▸ Consigne à suivre
Présentez toutes les lignes des enregistrements ci-dessous sous forme de tableau Markdown à deux colonnes, « Numéro » pour le rang et « Ligne » pour le texte, sans reprendre les lignes vides.

▸ Enregistrements fournis
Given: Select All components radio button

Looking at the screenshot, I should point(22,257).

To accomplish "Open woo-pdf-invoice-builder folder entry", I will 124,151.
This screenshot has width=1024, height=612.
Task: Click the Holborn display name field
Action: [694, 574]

▸ Réponse complète
| Numéro | Ligne |
|---|---|
| 1 | Given: Select All components radio button |
| 2 | Looking at the screenshot, I should point(22,257). |
| 3 | To accomplish "Open woo-pdf-invoice-builder folder entry", I will 124,151. |
| 4 | This screenshot has width=1024, height=612. |
| 5 | Task: Click the Holborn display name field |
| 6 | Action: [694, 574] |